> **Task goal**
When you write out the records, keep every word exact and drop the pictures.

> **Dataset extract**

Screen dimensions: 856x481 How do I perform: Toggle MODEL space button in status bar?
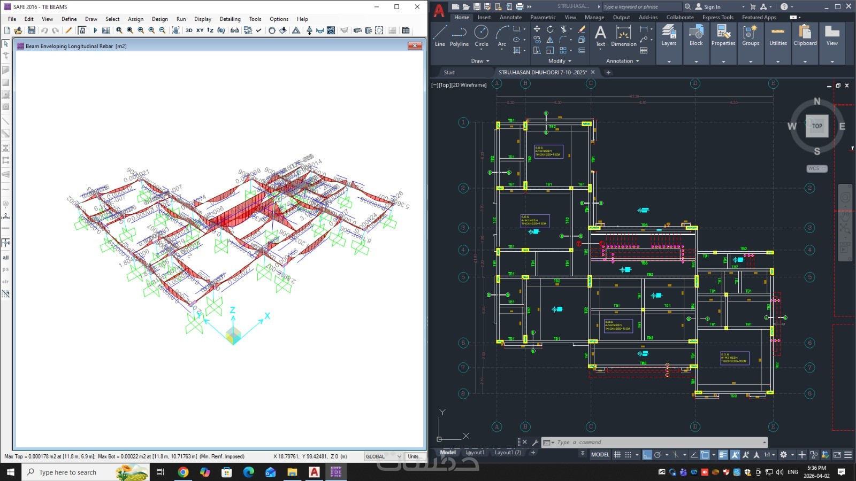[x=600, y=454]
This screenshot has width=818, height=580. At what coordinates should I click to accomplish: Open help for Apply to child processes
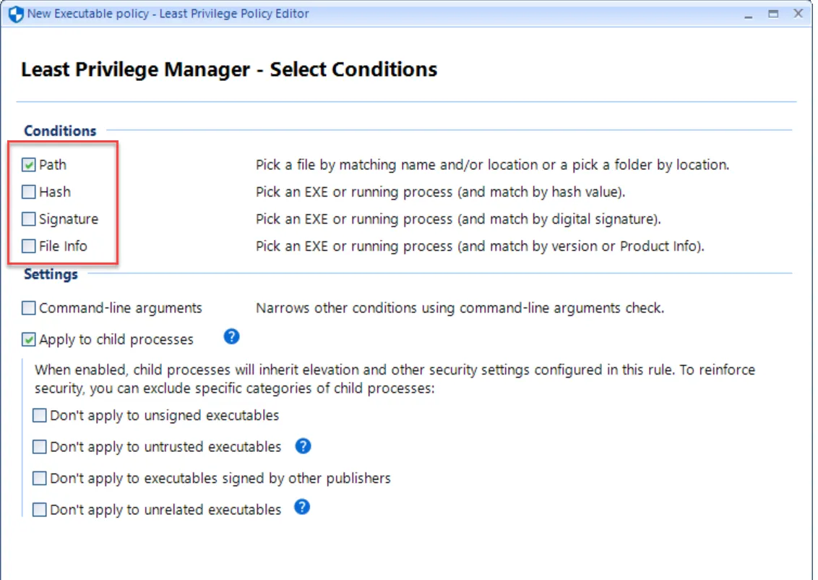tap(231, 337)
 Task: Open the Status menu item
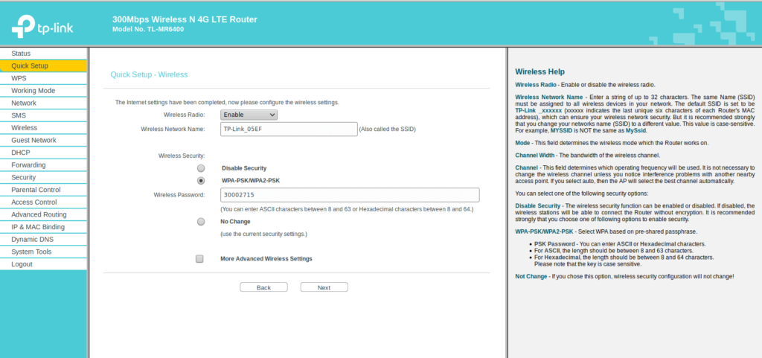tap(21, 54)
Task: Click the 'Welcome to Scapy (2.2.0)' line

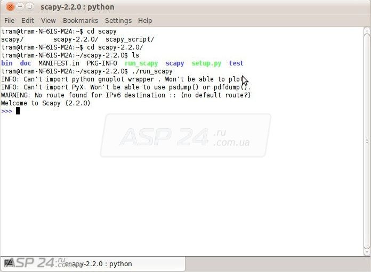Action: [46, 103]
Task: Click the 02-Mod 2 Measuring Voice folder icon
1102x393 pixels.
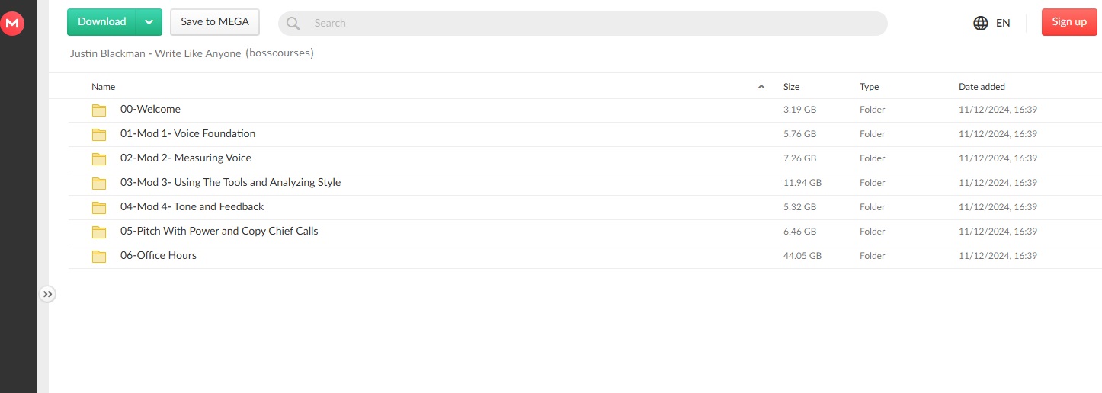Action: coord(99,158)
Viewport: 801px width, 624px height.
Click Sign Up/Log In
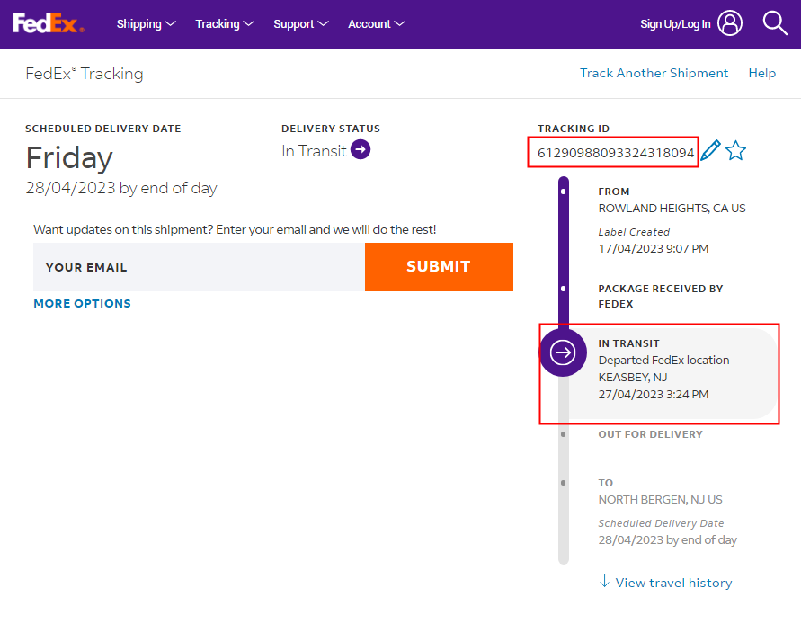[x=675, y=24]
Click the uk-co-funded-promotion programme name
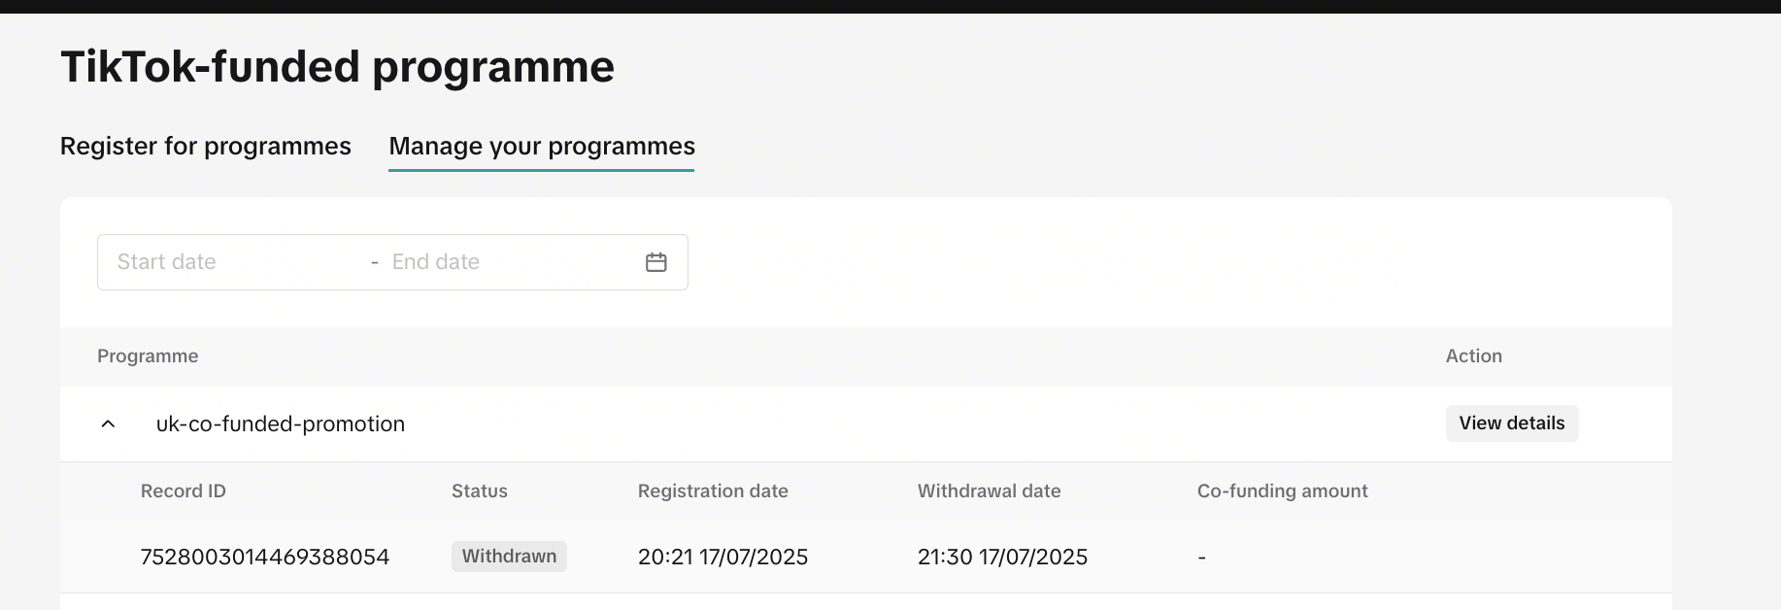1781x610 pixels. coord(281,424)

> **Response for this exercise**
Screen dimensions: 856x481 How do I perform: Toggle MODEL space button in status bar?
[x=600, y=454]
This screenshot has width=818, height=580. At what coordinates should I click to accomplish: Open help for Apply to child processes
tap(231, 337)
 Task: Open the Status menu item
tap(21, 54)
Task: Click the 'Welcome to Scapy (2.2.0)' line

Action: [46, 103]
Task: Click the 02-Mod 2 Measuring Voice folder icon
1102x393 pixels.
Action: coord(99,158)
Viewport: 801px width, 624px height.
Click Sign Up/Log In
[x=675, y=24]
Click the uk-co-funded-promotion programme name
1781x610 pixels. coord(281,424)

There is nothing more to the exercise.